Dans la pire des hypothèses, Iougansk ne serait évaluée qu'à 10,4 milliards de dollars, d'après un rapport établi à l'intention de Moscou par la banque d'investissement allemande Dresdner Kleinwort Wasserstein, déclarait-on à Reuters de source proche du dossier.
"Dans la mesure où l'évaluation de Iougansk est terminée, mais que le remboursement des dettes (de Ioukos auprès du fisc) traîne en longueur sans raison, une décision (...) a été prise de vendre une partie des actifs de Ioukos par l'intermédiaire du Fonds russe des actifs", peut-on lire dans un communiqué du ministère de la Justice.
Aucune précision n'est communiquée. Mais d'après des responsables cités par les agences de presse russe, la décision concerne une partie des actifs de Iougansk, ou la participation de Ioukos dans celle-ci, le produit de la vente étant destiné à payer les arriérés d'impôts dus par le groupe.
"Si tout se passe conformément à la loi, la vente pourrait avoir lieu avant la fin novembre", a déclaré à Reuters Vladimir Zelentsov, porte-parole du Fonds russe des actifs chargé de l'opération.
"Nous ferons probablement connaître d'ici la fin octobre la forme que prendra la vente, le prix de départ et les diverses conditions de l'opération."
"UNE TRES MAUVAISE NOUVELLE POUR IOUKOS"
Conformément aux attentes des analystes, Dresdner Kleinwort Wasserstein a évalué Iougansk entre 15,7 et 18,3 milliards de dollars, a-t-on appris mardi de source proche de l'équipe chargée de l'estimation. Mais le document inclut aussi une évaluation de 10,4 milliards de dollars que la banque d'investissement elle-même considère comme exagérément prudente, ajoutait-on de même source.
"C'est une très mauvaise nouvelle pour Ioukos, car cela montre que le gouvernement est déterminé à séparer Iougansk du reste du groupe", commente l'analyste Oleg Maximov (société de courtage Troika Dialog).

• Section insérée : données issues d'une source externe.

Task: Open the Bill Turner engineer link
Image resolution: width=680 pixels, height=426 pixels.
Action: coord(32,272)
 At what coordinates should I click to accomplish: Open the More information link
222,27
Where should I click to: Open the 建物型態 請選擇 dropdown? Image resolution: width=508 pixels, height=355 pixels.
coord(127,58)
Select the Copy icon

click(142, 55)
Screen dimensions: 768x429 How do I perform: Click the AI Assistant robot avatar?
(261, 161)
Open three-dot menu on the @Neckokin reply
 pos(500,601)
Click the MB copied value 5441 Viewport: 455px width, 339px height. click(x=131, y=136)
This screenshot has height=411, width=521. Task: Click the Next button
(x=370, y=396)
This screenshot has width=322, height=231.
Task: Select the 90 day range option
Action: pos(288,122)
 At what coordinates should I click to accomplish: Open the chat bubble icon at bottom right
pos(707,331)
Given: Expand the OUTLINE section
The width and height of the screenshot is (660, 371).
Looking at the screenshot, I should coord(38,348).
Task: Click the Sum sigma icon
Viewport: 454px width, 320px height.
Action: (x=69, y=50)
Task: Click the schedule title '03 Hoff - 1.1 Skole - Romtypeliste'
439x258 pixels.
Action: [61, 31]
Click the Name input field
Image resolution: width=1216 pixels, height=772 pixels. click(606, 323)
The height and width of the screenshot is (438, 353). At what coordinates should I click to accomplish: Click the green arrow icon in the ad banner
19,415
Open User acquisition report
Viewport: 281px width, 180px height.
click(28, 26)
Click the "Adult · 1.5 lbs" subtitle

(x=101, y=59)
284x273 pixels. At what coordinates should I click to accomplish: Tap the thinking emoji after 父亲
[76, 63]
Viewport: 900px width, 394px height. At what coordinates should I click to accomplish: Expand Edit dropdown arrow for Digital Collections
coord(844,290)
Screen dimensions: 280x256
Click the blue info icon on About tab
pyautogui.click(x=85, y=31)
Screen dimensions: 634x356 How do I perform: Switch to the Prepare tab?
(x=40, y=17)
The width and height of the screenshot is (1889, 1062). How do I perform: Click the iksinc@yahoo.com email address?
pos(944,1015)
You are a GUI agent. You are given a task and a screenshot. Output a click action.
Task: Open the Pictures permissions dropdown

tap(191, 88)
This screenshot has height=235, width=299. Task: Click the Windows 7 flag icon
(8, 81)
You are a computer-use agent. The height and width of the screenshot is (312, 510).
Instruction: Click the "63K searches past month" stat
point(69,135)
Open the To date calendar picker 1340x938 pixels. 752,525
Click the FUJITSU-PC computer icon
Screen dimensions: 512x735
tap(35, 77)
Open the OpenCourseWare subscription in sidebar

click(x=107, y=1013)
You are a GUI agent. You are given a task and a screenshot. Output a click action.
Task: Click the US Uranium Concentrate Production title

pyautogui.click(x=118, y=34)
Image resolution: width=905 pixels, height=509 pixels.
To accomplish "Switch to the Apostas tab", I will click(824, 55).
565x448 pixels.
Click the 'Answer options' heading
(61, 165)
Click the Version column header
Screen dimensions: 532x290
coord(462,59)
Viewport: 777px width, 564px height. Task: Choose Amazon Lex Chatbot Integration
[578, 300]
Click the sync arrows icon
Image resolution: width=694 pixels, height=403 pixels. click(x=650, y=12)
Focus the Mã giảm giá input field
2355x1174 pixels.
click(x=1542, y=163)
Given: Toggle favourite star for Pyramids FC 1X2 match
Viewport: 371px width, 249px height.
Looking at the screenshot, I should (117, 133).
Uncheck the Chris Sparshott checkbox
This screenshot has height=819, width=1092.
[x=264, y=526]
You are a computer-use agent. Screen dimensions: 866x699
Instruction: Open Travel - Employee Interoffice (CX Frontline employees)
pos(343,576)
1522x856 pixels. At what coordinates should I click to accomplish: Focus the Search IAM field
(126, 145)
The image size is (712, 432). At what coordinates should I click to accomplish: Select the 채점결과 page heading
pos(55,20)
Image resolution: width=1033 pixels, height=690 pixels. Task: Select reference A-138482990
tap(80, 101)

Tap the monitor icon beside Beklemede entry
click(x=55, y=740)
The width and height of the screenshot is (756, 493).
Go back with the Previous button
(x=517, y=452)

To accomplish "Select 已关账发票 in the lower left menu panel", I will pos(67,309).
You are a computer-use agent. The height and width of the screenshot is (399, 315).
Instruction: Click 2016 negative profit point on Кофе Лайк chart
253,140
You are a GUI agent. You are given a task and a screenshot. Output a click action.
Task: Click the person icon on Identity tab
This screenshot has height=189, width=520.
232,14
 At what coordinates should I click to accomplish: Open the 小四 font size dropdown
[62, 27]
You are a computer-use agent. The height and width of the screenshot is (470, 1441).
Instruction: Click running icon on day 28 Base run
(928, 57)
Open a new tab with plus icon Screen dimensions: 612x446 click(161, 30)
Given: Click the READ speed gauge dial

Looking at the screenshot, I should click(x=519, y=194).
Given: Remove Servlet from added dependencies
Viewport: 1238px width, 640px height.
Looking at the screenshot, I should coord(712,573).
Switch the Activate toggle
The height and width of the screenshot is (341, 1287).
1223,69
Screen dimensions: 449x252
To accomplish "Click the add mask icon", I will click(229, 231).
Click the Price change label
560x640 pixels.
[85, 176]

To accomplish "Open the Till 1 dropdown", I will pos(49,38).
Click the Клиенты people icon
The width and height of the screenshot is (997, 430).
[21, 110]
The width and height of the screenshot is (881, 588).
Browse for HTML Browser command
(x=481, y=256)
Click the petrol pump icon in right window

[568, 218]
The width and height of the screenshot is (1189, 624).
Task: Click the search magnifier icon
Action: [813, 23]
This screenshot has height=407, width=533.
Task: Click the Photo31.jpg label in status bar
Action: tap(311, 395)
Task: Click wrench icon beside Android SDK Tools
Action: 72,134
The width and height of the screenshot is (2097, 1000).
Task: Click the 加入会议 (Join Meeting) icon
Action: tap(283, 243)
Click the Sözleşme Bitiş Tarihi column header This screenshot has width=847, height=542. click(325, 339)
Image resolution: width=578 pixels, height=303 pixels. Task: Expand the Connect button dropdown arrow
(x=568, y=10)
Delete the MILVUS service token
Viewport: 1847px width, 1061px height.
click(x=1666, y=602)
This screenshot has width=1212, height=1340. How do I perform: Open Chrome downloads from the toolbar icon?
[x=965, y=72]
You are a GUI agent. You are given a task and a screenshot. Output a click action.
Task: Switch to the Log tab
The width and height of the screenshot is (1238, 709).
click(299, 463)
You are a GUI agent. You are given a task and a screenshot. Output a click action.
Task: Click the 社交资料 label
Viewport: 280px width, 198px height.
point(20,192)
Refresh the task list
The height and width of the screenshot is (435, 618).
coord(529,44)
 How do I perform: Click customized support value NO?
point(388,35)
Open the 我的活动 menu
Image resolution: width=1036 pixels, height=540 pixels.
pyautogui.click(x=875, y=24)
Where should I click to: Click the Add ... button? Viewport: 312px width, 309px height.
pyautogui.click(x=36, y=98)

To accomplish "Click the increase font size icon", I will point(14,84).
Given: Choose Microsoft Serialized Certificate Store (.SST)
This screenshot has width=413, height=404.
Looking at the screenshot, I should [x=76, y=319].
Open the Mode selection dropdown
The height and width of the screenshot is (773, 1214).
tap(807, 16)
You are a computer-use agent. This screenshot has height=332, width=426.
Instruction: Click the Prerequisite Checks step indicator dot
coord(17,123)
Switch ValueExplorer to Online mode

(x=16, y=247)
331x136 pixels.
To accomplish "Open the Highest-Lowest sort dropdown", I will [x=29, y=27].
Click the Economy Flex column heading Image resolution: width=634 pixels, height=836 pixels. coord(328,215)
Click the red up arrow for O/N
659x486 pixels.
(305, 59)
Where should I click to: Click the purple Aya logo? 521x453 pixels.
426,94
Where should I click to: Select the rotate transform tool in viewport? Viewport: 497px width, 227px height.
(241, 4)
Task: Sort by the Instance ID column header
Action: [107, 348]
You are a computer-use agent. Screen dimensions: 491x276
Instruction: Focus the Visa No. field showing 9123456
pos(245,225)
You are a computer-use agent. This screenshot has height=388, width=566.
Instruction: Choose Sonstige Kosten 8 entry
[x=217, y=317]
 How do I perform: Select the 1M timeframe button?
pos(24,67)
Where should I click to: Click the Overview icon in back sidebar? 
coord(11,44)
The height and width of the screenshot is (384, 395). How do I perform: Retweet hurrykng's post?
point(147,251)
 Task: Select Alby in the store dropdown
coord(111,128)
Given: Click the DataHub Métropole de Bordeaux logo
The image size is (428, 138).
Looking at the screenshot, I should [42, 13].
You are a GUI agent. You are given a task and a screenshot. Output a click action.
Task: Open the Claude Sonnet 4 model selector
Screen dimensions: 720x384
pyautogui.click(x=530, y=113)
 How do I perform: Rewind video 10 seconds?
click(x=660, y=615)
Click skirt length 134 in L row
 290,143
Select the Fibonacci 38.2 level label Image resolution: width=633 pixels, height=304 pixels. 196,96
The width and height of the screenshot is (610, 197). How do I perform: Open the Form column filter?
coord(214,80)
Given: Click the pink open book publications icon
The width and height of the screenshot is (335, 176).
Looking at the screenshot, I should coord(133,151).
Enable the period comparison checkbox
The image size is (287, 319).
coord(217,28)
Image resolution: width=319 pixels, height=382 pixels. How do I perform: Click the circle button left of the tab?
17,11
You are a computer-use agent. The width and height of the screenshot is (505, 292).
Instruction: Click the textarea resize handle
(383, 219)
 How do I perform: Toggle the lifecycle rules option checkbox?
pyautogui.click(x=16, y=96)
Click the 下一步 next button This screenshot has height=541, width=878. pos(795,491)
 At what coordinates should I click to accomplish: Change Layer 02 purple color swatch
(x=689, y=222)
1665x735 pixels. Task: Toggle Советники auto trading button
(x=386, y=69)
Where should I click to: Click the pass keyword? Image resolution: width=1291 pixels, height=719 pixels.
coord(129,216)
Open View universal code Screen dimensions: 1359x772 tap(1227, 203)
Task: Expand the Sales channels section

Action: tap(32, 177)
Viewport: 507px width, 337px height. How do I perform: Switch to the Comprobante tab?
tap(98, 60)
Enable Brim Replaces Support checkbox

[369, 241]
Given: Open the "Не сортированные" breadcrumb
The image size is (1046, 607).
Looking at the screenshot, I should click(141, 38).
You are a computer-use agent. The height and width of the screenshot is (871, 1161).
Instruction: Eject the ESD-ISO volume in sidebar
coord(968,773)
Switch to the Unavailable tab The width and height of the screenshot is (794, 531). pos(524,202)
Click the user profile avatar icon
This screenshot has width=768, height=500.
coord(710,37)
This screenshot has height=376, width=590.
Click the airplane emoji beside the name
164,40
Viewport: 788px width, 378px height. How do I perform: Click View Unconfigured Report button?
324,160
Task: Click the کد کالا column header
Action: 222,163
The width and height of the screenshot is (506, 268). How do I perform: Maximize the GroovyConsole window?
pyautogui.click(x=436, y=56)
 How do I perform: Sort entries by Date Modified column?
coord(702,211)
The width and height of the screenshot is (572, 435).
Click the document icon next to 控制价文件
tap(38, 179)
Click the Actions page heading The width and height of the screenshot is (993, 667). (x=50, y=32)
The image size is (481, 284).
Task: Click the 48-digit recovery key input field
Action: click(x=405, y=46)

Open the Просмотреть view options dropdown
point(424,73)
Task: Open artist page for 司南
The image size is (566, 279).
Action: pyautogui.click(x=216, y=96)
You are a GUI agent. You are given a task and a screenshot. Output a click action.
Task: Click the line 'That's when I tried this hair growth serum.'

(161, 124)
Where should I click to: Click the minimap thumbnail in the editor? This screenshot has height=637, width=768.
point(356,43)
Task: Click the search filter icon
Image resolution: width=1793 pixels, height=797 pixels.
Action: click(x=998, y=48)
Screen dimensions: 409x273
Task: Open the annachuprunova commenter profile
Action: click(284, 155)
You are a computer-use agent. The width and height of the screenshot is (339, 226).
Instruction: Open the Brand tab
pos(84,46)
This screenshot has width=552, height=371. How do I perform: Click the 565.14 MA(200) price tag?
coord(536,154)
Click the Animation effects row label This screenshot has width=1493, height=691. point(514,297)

Les problèmes fiscaux de Ioukos s'inscrivent dans le cadre d'une campagne que beaucoup d'analystes estiment orchestrée par le Kremlin, afin d'écraser les ambitions politiques de son fondateur Mikhaïl Khodorkovski. Celui-ci est actuellement jugé pour fraude et évasion fiscales.
D'après les autorités fiscales russes, Ioukos doit 3,4 milliards de dollars d'arriérés d'impôts au titre de l'an 2000 et quatre milliards au titre de l'année 2001, et Iougansk 950 millions de dollars au titre l'année 2002. Soit une dette fiscale totale de 8,35 milliards, dont Ioukos a déjà versé quelque trois milliards.
Sur le marché, on estime que le fisc pourrait porter le niveau des arriérés d'impôts aussi près que possible de la valeur estimée de Iougansk, afin de pouvoir facilement faire passer celle-ci sous le contrôle de sociétés d'Etat telles que Gazprom, qui détient le monopole du gaz en Russie.
D'après l'analyste Adam Landes (Renaissance Capital), Ioukos pourrait maintenant poursuivre à la fois Dresdner Kleinwort Wasserstein et le gouvernement russe devant des juridictions internationales à propos de son estimation de Iougansk.
Les investisseurs s'interrogent aussi sur le respect des intérêts des actionnaires minoritaires de Ioukos.
"La grande question, naturellement, est de savoir ce qui arrivera aux actionnaires minoritaires. Percevront-ils une partie du produit de la vente ou tout sera-t-il englouti par le gouvernement sous forme d'impôts", s'interroge Mark Mobius (Templeton Asset Management).